For instance, you could spend all day following trollbots — automated accounts that are run by rudimentary AI software that tweet back to you argumentative and insulting things. But what would be the point? You’re arguing with something that’s automated and that very few people follow or care about.

Like any good party, you can choose not to talk to people who are rude or annoying on social media. And if you want to engage with such folks and expend some of your energy doing so, that’s a choice you make. Most of the times, it’s not one I would make because my life is too short to engage with close-minded people. Besides, nowadays it appears most social media engagements rarely change anyone’s mind.

Others Have Been Helping on Twitter for Over a Decade

The bigger problem with the article is the suggestion that only those in authority — physicians, psychiatrists, pediatricians, and reproductive health experts — can really take on all the misinformation out there. They apparently have never come across e-patients nor do they seem to understand that we’ve been doing this for more than three decades online, no matter the specific medium.

I want to give them the benefit of the doubt and believe they weren’t suggesting that e-patients couldn’t help. Or that they haven’t been actually doing this heavy lifting on Twitter for quite some time. But it’s hard to do so when they write things like this:

But it’s not enough. We’re drastically outnumbered. While there are doctors on Twitter, and that number has been growing, there are thousands of people spreading medical misinformation.

“Drastically outnumbered”? Is this a war they’re fighting? Or this:

And for physicians reading this: Get in the ring. Not only should you be on Twitter, but it is part of your professional responsibility. You don’t need to post a picture of yourself drinking, but you do need to provide accurate information to save lives. The health of thousands depends on it.

What they don’t mention is that thousands of individuals who have no special qualifications other than as empowered and educated patients have already been helping to try and slow down the spread of misinformation online and on Twitter for a long time.
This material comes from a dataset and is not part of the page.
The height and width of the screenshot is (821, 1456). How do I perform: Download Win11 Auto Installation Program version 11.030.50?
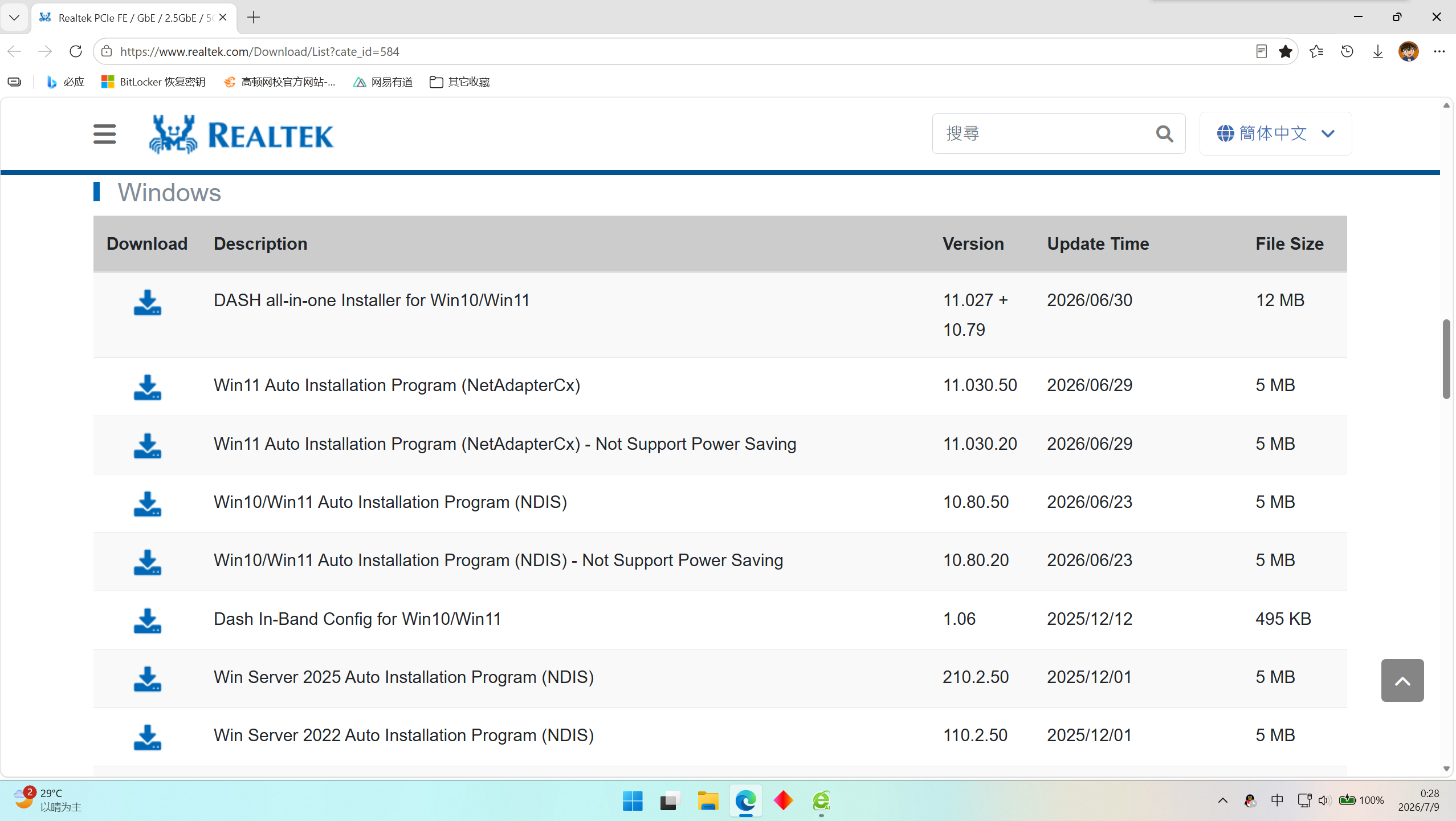(x=147, y=388)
You actually do not need to be a scientist or physician to cite science. You actually do not need a doctorate in order to understand and combat misinformation.

Patients know this. That’s why they’ve been sharing information and research in online support groups since the 1980s, in Usenet forums and mailing lists since the 1990s, and now on social media since the 2000s. The medium has changed over the years, but the power and resiliency of individuals with no specialized training or knowledge has not changed. E-patients have been on the front lines — to repeat the war metaphor — for decades.

Physicians can absolutely help with this effort. But it’s not really why most people become doctors. Many are ill-equipped to understand the complexities of an old social media network like Twitter, much less engage effectively with it. Because like anything else in life, to become a social media expert, you need to spend a lot of time learning the ropes. I’d much rather my doctor be spending that time keeping on the latest research findings (or contributing to such findings) than engaging in a Twitter fight.

Patients make great teachers. If a physician needs a hand with getting up-to-speed on Twitter or other social media, chances are an e-patient can help with that.

More Information Won’t Combat Misinformation

There was a time online where all you needed was good, solid information to help combat misinformation. I believe that time has passed due to the filter bubbles that most of us live in. My recent piece on Medium explores why: Why more information can’t combat fake information.

Twitter is a great big party, a social gathering of anyone you want to interact with. But it also offers a host of tools to end interactions with those who aren’t contributing much to your understanding or life. Choose your followers and your conversations carefully, and you can make a bigger difference using such focus to your benefit. It make your Twitter experience far more interesting and engaging, just like a good party.

As John McClane once said, “Welcome to the party pal.”